What you need to know about Sosa-McGwire home run chase before watching 'Long Gone Summer'

ByDavid Schoenfield ESPN logo
Friday, June 12, 2020

ESPN's 30 for 30 "Long Gone Summer," directed by AJ Schnack

Air time: 9 p.m. ET, Sunday, June 14 (ESPN)

Livestreaming: ESPN+ and ESPN Player (where available)

Is 22 years too soon? How do we look back on the great Home Run Chase of 1998? Can we look past the uncomfortable aftermath and remember Mark McGwire's battle with Sammy Sosa for home run supremacy as a jubilant summer? Or do we feel cheated? Like Jay Gatsby's obsession with Daisy Buchanan, did our fascination with home runs and power and upper-deck blasts lead us down an ultimately tragic path?

Or maybe you have a forgiving memory and fondly recall when the biggest story in sports was a baseball story. So big, in fact, that it spilled over from SportsCenter to the evening news. Sports fans followed with daily anticipation; people who weren't sports fans paid attention. How did McGwire and Sosa do last night?
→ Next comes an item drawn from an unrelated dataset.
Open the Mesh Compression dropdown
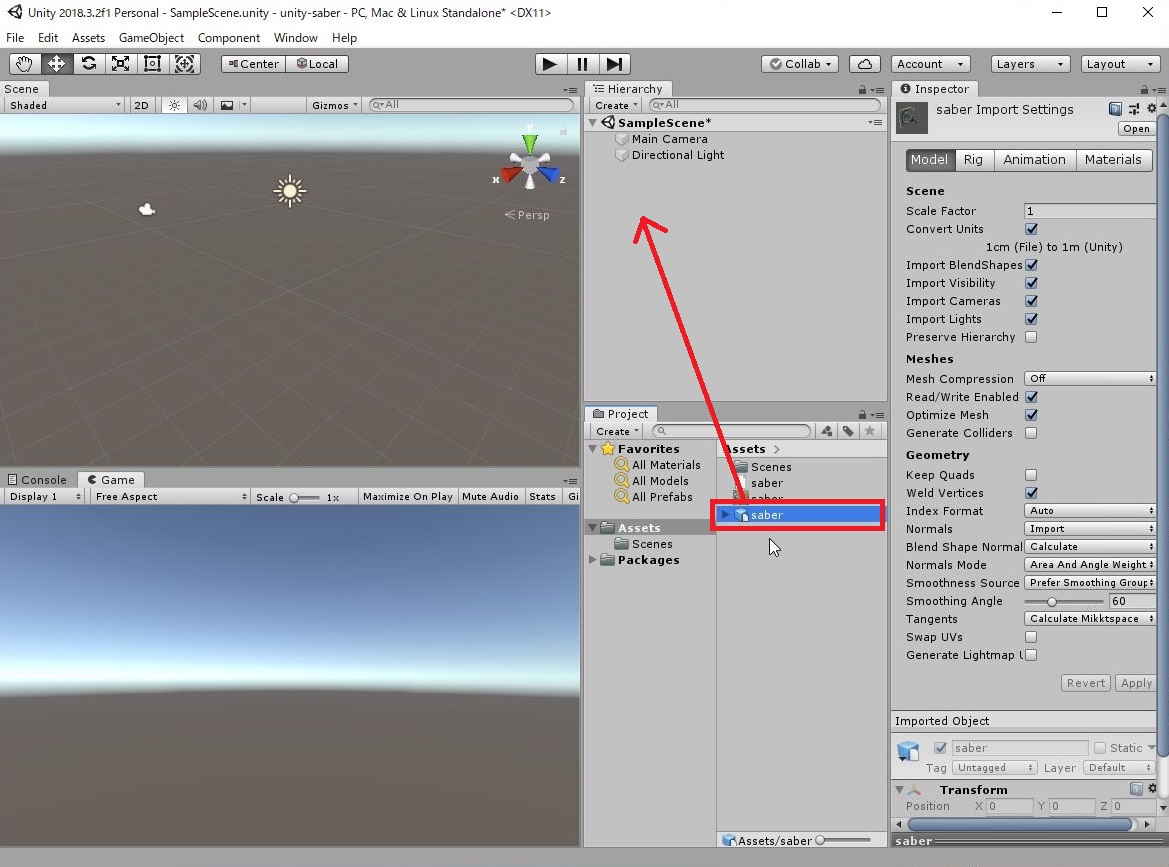 [1089, 379]
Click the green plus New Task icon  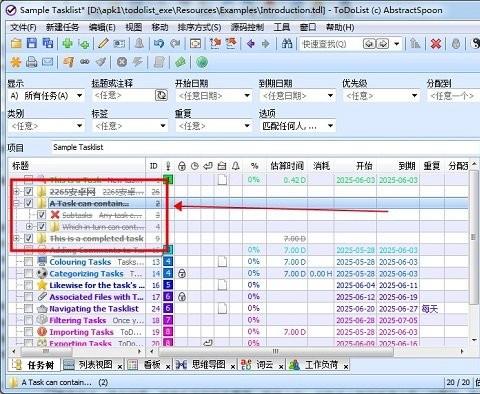(x=68, y=43)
We talked about it all summer.

And, yes, it was something. The most-watched regular-season game in ESPN history with 10.6 million viewers remains the Cubs-Cardinals game from Sept. 7, when McGwire tied Roger Maris' record with his 61st home run. ESPN and Fox both established their overall regular-season ratings records that year -- ESPN 21% higher than any other year and Fox 20% higher than any year dating back to 1996. The Cardinals and Cubs ranked first and second in the majors that year in road attendance, and by August both clubs were routinely drawing more than 40,000 per game on the road -- while selling out every game at home, of course. When the Cardinals traveled to Miami in early September with McGwire closing in on Maris, the Marlins drew more than 45,000 for the final game of the series. A Cardinals-Astros series in Houston a couple of weeks later drew more than 52,000 all three games.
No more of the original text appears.